Though previously my roommate had been the second least-concerned entity in the apartment about the mouse problem (the least least-concerned being my lazy housecat), something in my roommate snapped. I came home from work to find that he had ripped the refrigerator and oven away from the walls, and had sprayed every minute crack and hole in the kitchen with expandable foam and irregular pieces of plywood. His eyes had an insane gleam to them.

But it worked. After that, all was quiet on the Western front.

For the time being.

***

Forcefully cohabitating with rodents exerts this manic effect on people’s brains. After a while, people are willing to do almost anything to extrude the mice. One of my coworkers had a significant mouse problem; she used glue traps to deal with it (also not a highly humane way to dispatch with mice, but hey, they were not my mice). She would bag any captured mice and put them in her car, and drive the wriggling bag to her workplace, whereupon she would drop a brick on it, and toss it into the work dumpster. She did this for weeks, until she found the entry way the mice had been using and sealed it.

Another person I know would lure the mouse into a bucket. He would then pour some baking soda and vinegar into the bucket and seal it, essentially suffocating the mouse via third grade science class volcano.

Some of the most madcap suggestions I have ever heard can be found in the comments section of this blog. My personal favorite is the commenter who uses “magic tree car air fresheners, mice hate the smell.” I just imagine a house full of car trees dangling everywhere. I bet it’s actually very effective, as I personally wouldn’t want to be occupying that space. There is also a person who suggests mixing plaster of Paris mixed with birdseed and bacon grease, which the mouse would ingest and thereby turn into a statue from the inside out. This is slightly less crazy than this commenter suggestion: “Lye with dog food, they love dog food. The lye dissolves their body and you never even know it. Till you clean the bones. Fast too.”

Remind me never to cross user ddn.

***

During this latest mousecapade, my roommate was away for a month long trip. Mouse murder was back on the table. I did about five minutes of Amazon.com research and placed an order for an electronic mousetrap, which I’d never used. Yet it sounded more humane than any of the other traps mentioned above, aside from the now useless live trap.
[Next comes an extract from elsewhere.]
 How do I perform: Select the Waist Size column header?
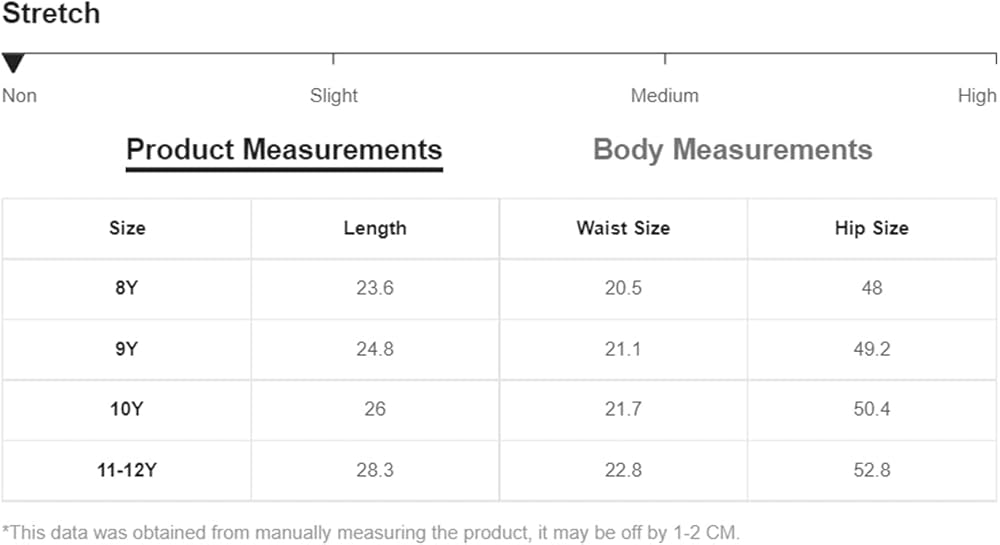(x=623, y=228)
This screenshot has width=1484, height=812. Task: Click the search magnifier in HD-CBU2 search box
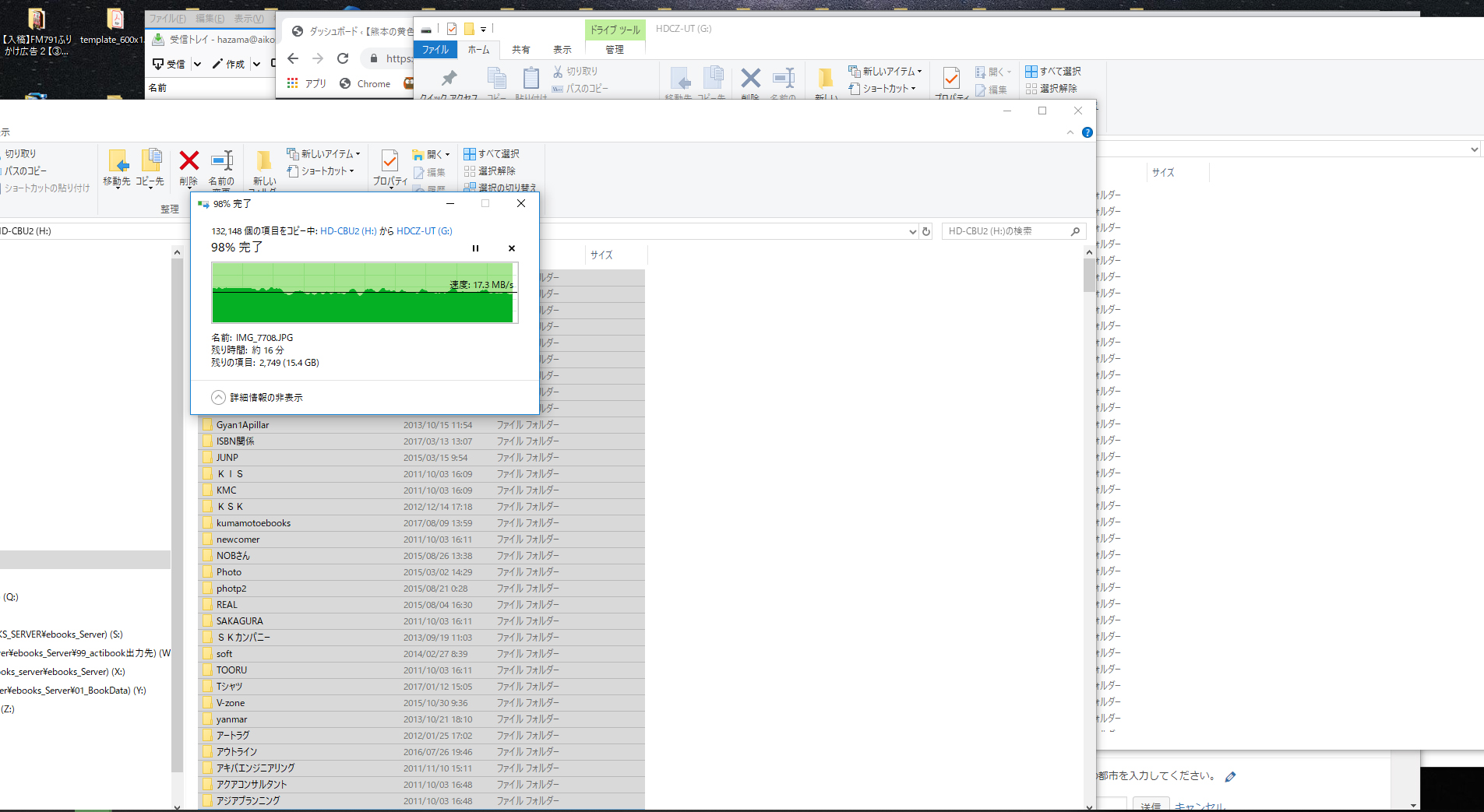(x=1075, y=231)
The box advertises that it is capable of killing up to 100 mice per one set of AA batteries. The idea of 100 mice existing in a house I am living in is almost too incomprehensibly bad for me to conceptualize. But it sounded effective and the reviews were good, so I went ahead and got it.

It wasn’t long before I returned home to find a green LED light blinking at me from the apartment shadows. I approached the little black sarcophagus with equal parts excitement (yay, it worked!) and dread (oh no, there is a dead thing). I grabbed some kitchen gloves and a plastic bag and headed outside to conduct the disposal.
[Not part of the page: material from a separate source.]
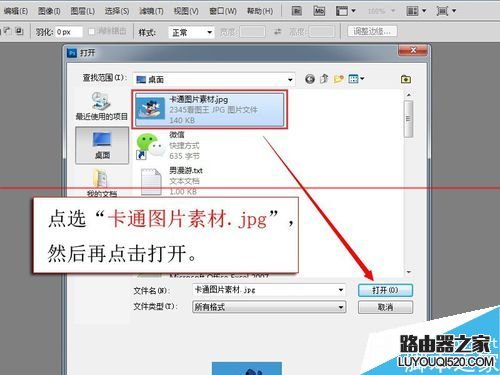Open the Window (窗口) menu

point(223,11)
In the thin yellow lamplight, I set the little black coffin on the curb, and gingerly opened the door. Of course I knew what lay inside, but I still shrieked. A campus police car rolled slowly past me, assessing me, with my arm-length rubber gloves and several plastic bags and a suspicious black box. She quickly ruled me a MICA student and moved on.

The mouse corpse appeared semi-peaceful, in the deepest repose. I thought about saying some words, maybe making a ritual of it. Perhaps I should bury it. I figured there are probably laws about burying corpses on city property, no matter how small. And anyhow, one of the many neighborhood dogs would find and unearth it – so off into the plastic bag and then the trash it went.

I still think about the mouse from time to time.

***

I returned home late from a show in DC, tired to the point of stupidity. My neighbors sat on the stoop, trying to engage me in conversation, but all I wanted to do was to stagger to bed and stay there for seven hours. I climbed up the three flights of stairs, took off my shoes and prepared for a much-anticipated reunion with my bed.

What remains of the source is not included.